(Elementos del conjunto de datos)

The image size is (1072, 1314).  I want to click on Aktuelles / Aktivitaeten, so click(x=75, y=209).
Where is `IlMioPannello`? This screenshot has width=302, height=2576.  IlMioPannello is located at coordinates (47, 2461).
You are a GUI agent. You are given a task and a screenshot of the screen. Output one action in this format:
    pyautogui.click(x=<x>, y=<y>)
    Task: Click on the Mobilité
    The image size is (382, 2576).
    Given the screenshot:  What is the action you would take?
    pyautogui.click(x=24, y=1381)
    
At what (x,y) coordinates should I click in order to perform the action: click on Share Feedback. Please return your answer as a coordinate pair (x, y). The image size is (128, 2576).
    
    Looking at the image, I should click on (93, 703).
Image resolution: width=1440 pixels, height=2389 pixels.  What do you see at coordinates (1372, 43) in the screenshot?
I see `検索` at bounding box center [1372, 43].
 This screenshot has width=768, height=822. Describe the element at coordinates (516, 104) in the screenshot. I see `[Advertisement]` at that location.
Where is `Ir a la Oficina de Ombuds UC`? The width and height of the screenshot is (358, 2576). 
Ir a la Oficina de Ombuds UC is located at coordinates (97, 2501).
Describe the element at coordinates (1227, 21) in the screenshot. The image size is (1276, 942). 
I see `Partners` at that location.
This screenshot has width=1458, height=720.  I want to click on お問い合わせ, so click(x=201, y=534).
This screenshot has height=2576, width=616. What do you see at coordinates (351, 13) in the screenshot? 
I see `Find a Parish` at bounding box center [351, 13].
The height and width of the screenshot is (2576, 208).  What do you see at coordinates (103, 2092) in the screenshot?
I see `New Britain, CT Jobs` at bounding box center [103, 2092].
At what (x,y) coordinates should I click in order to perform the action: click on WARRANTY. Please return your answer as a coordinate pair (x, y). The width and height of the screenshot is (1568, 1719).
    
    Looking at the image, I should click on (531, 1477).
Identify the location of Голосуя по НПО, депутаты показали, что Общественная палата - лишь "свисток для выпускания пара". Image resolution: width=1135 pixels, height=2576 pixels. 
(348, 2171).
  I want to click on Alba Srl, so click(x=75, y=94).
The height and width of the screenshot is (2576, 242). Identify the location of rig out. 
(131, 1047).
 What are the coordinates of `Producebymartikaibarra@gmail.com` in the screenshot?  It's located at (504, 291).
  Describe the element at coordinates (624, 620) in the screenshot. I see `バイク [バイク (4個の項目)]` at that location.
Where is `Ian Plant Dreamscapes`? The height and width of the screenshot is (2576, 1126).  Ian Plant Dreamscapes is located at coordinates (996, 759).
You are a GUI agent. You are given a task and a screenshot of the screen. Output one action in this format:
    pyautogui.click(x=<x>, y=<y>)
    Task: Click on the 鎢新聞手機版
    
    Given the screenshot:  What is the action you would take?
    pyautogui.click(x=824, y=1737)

• [EL EJERCICIO] ¿Puedes reproducir todas las filas anteriores sustituyendo "image size" por "image dimensions" y sin alterar nada más?

• [RESPUESTA DEL EJERCICIO]
The image dimensions is (1072, 1314).  I want to click on Aktuelles / Aktivitaeten, so click(x=75, y=209).
Where is `IlMioPannello`? This screenshot has width=302, height=2576.  IlMioPannello is located at coordinates (47, 2461).
You are a GUI agent. You are given a task and a screenshot of the screen. Output one action in this format:
    pyautogui.click(x=<x>, y=<y>)
    Task: Click on the Mobilité
    The image dimensions is (382, 2576).
    Given the screenshot:  What is the action you would take?
    pyautogui.click(x=24, y=1381)
    
At what (x,y) coordinates should I click in order to perform the action: click on Share Feedback. Please return your answer as a coordinate pair (x, y). The image dimensions is (128, 2576).
    
    Looking at the image, I should click on (93, 703).
Image resolution: width=1440 pixels, height=2389 pixels.  What do you see at coordinates (1372, 43) in the screenshot?
I see `検索` at bounding box center [1372, 43].
 This screenshot has width=768, height=822. Describe the element at coordinates (516, 104) in the screenshot. I see `[Advertisement]` at that location.
Where is `Ir a la Oficina de Ombuds UC`? The width and height of the screenshot is (358, 2576). 
Ir a la Oficina de Ombuds UC is located at coordinates (97, 2501).
Describe the element at coordinates (1227, 21) in the screenshot. The image dimensions is (1276, 942). 
I see `Partners` at that location.
This screenshot has width=1458, height=720.  I want to click on お問い合わせ, so click(x=201, y=534).
This screenshot has height=2576, width=616. What do you see at coordinates (351, 13) in the screenshot? 
I see `Find a Parish` at bounding box center [351, 13].
The height and width of the screenshot is (2576, 208).  What do you see at coordinates (103, 2092) in the screenshot?
I see `New Britain, CT Jobs` at bounding box center [103, 2092].
At what (x,y) coordinates should I click in order to perform the action: click on WARRANTY. Please return your answer as a coordinate pair (x, y). The width and height of the screenshot is (1568, 1719).
    
    Looking at the image, I should click on (531, 1477).
Identify the location of Голосуя по НПО, депутаты показали, что Общественная палата - лишь "свисток для выпускания пара". Image resolution: width=1135 pixels, height=2576 pixels. 
(348, 2171).
  I want to click on Alba Srl, so click(x=75, y=94).
The height and width of the screenshot is (2576, 242). Identify the location of rig out. 
(131, 1047).
 What are the coordinates of `Producebymartikaibarra@gmail.com` in the screenshot?  It's located at (504, 291).
  Describe the element at coordinates (624, 620) in the screenshot. I see `バイク [バイク (4個の項目)]` at that location.
Where is `Ian Plant Dreamscapes`? The height and width of the screenshot is (2576, 1126).  Ian Plant Dreamscapes is located at coordinates (996, 759).
You are a GUI agent. You are given a task and a screenshot of the screen. Output one action in this format:
    pyautogui.click(x=<x>, y=<y>)
    Task: Click on the 鎢新聞手機版
    
    Given the screenshot:  What is the action you would take?
    pyautogui.click(x=824, y=1737)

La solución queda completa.